What you should do:
From the line containing "You are a computer-use agent. This" down to the final entry below, restate each line word for word.

Saved data entries:
= Beginning of Section =

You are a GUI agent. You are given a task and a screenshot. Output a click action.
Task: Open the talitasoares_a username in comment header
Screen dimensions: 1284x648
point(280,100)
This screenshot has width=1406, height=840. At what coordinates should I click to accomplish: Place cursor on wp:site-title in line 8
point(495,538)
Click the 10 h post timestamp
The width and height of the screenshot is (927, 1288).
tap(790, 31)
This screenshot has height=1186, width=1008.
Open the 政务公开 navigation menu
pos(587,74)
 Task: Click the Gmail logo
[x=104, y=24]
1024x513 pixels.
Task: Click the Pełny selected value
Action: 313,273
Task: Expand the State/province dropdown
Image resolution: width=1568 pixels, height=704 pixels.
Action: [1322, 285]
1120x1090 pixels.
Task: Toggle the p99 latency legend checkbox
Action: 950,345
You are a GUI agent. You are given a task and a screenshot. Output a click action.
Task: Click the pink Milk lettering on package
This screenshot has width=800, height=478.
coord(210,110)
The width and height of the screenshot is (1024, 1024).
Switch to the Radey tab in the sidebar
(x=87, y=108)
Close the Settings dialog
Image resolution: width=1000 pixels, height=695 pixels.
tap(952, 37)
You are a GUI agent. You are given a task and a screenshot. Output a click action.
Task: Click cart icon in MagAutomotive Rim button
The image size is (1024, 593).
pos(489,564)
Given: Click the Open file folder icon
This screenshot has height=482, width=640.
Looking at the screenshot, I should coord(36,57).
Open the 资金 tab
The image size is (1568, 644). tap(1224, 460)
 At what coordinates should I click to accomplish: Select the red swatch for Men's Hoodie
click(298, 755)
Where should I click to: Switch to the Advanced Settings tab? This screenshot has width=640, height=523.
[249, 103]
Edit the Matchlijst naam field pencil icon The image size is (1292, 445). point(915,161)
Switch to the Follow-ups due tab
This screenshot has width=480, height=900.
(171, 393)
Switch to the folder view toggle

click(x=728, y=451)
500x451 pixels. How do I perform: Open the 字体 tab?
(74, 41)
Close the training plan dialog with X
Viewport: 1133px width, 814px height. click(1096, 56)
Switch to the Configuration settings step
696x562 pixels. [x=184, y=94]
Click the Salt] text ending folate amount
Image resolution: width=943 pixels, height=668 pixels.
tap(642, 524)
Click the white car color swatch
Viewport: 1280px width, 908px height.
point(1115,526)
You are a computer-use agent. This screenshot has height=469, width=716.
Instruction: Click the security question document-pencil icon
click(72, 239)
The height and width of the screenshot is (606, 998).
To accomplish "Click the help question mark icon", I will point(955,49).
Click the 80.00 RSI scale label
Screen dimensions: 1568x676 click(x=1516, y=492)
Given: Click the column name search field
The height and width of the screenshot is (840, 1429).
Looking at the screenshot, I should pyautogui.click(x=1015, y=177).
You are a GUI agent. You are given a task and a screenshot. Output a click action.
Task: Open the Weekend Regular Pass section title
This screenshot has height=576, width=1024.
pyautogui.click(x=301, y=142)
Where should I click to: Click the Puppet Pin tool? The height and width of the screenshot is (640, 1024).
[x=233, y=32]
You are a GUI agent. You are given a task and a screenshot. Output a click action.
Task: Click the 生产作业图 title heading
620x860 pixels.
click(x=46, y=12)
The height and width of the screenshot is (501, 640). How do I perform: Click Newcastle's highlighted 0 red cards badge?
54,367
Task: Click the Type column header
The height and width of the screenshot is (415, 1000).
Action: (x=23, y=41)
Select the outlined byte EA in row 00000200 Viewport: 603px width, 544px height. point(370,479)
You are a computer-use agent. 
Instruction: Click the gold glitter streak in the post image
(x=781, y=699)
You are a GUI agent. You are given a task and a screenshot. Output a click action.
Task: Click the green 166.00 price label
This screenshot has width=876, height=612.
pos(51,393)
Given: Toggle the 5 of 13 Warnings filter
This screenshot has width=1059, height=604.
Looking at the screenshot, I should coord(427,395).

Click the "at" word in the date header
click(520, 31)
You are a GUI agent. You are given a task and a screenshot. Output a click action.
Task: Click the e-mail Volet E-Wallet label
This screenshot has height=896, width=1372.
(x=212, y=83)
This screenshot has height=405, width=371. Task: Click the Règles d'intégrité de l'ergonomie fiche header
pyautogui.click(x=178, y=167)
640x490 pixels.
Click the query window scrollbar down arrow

= End of Section =

Expected output:
You are a computer-use agent. This screenshot has height=469, width=716.
Instruction: Click the security question document-pencil icon
click(72, 239)
The height and width of the screenshot is (606, 998).
To accomplish "Click the help question mark icon", I will point(955,49).
Click the 80.00 RSI scale label
Screen dimensions: 1568x676 click(x=1516, y=492)
Given: Click the column name search field
The height and width of the screenshot is (840, 1429).
Looking at the screenshot, I should pyautogui.click(x=1015, y=177).
You are a GUI agent. You are given a task and a screenshot. Output a click action.
Task: Open the Weekend Regular Pass section title
This screenshot has height=576, width=1024.
pyautogui.click(x=301, y=142)
Where should I click to: Click the Puppet Pin tool? The height and width of the screenshot is (640, 1024).
[x=233, y=32]
You are a GUI agent. You are given a task and a screenshot. Output a click action.
Task: Click the 生产作业图 title heading
620x860 pixels.
click(x=46, y=12)
The height and width of the screenshot is (501, 640). How do I perform: Click Newcastle's highlighted 0 red cards badge?
54,367
Task: Click the Type column header
The height and width of the screenshot is (415, 1000).
Action: (x=23, y=41)
Select the outlined byte EA in row 00000200 Viewport: 603px width, 544px height. point(370,479)
You are a computer-use agent. 
Instruction: Click the gold glitter streak in the post image
(x=781, y=699)
You are a GUI agent. You are given a task and a screenshot. Output a click action.
Task: Click the green 166.00 price label
This screenshot has width=876, height=612.
pos(51,393)
Given: Toggle the 5 of 13 Warnings filter
This screenshot has width=1059, height=604.
Looking at the screenshot, I should coord(427,395).

Click the "at" word in the date header
click(520, 31)
You are a GUI agent. You are given a task and a screenshot. Output a click action.
Task: Click the e-mail Volet E-Wallet label
This screenshot has height=896, width=1372.
(x=212, y=83)
This screenshot has height=405, width=371. Task: Click the Règles d'intégrité de l'ergonomie fiche header
pyautogui.click(x=178, y=167)
640x490 pixels.
Click the query window scrollbar down arrow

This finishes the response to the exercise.